● **Source passage**
= = = = = = =

Will a COVID-19 vaccine really let us go 'back to normal'?

By Samantha Black, PhD, ScienceBoard editor in chief

August 26, 2020 -- Will the arrival of a COVID-19 vaccine be enough to allow society to go "back to normal" in the near future? The answer to that question depends on a wide range of variables, such as how effective the vaccine is and how many people get vaccinated, according to an article published in the American Journal of Preventive Medicine on August 25.

There is an urgent need for vaccines as a preventative measure against the continuing global COVID-19 pandemic. However, as vaccine development rapidly progresses, it is not clear how effective vaccines will have to be to eliminate the need for social distancing, mask wearing, and limits on interpersonal gatherings.

Previous research has made it clear that determining vaccine efficacy thresholds -- the probability of preventing infection -- early in development is important to maximize the benefit to the entire population. With 203 COVID-19 vaccines under development and 26 already in clinical testing phases (six in phase III trials as of August 25), efficacy thresholds can help determine the best candidate -- the vaccines that can prevent or eliminate disease versus those that can reduce the impact of a disease. Efficacy can also help guide resource allocation and manage expectations once each vaccine reaches the market.

= = = = = = =

● **Work instructions**
In the article on whether a COVID-19 vaccine will let society go back to normal, how many COVID-19 vaccines were in phase III trials as of August 25?

● **Dataset extract**
= = = = = = =

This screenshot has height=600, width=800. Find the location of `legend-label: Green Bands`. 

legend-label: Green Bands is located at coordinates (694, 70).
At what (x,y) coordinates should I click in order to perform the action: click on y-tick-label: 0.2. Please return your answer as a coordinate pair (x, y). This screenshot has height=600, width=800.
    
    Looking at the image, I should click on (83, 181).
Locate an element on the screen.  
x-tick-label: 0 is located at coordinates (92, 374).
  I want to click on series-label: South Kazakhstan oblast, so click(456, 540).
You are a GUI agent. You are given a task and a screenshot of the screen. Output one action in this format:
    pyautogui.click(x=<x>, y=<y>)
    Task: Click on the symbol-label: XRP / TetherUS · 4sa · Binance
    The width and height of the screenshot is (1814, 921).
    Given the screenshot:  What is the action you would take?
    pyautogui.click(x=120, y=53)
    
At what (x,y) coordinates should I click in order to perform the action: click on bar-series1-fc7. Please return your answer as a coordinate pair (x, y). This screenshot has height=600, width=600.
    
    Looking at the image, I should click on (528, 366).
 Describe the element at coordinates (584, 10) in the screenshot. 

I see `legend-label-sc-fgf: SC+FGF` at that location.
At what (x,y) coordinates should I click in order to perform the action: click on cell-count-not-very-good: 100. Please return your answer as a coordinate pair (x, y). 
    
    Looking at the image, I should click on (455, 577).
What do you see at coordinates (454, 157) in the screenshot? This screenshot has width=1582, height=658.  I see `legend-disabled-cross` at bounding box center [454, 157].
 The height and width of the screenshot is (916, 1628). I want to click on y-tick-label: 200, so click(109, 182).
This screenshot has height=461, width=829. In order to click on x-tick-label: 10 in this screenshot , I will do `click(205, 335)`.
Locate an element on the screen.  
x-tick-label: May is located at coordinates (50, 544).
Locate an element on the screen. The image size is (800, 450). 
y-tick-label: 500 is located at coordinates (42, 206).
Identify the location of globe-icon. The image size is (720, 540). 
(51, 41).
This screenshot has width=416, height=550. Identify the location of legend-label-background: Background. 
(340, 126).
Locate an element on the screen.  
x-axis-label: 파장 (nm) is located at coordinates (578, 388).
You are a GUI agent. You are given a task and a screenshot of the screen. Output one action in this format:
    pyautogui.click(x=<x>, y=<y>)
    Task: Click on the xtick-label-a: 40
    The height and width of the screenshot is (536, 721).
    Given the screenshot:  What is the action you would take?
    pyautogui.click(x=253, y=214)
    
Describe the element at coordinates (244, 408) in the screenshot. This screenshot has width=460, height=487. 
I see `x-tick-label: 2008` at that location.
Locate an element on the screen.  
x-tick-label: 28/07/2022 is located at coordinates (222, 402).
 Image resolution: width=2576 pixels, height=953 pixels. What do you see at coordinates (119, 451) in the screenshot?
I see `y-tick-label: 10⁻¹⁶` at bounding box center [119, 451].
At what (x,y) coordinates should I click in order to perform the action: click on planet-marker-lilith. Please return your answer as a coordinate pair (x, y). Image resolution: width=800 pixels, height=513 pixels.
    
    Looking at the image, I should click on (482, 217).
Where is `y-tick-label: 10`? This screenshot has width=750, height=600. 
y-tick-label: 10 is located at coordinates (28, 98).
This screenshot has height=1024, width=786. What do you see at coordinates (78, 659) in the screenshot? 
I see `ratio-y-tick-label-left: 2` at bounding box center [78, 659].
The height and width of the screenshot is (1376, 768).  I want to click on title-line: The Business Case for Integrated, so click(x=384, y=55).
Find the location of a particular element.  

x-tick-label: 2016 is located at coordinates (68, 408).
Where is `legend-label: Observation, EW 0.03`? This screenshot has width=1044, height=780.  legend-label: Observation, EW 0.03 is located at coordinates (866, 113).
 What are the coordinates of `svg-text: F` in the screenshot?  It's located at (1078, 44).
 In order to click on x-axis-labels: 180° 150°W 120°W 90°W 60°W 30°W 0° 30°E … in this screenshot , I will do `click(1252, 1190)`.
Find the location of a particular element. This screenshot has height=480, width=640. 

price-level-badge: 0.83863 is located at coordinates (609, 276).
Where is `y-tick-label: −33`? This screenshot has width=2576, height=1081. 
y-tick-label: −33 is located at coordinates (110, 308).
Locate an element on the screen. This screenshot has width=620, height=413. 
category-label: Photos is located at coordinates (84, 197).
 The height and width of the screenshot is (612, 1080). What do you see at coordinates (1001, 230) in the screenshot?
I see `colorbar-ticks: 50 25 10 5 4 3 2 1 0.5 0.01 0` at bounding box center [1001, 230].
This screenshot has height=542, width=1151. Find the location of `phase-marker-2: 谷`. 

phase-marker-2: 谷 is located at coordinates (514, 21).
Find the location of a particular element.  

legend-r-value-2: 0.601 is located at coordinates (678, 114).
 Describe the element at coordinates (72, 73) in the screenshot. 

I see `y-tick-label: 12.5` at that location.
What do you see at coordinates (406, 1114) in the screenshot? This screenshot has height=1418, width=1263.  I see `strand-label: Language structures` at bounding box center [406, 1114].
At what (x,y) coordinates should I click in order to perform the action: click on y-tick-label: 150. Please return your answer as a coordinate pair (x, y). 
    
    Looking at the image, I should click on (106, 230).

= = = = = = =

● **The answer**
Six.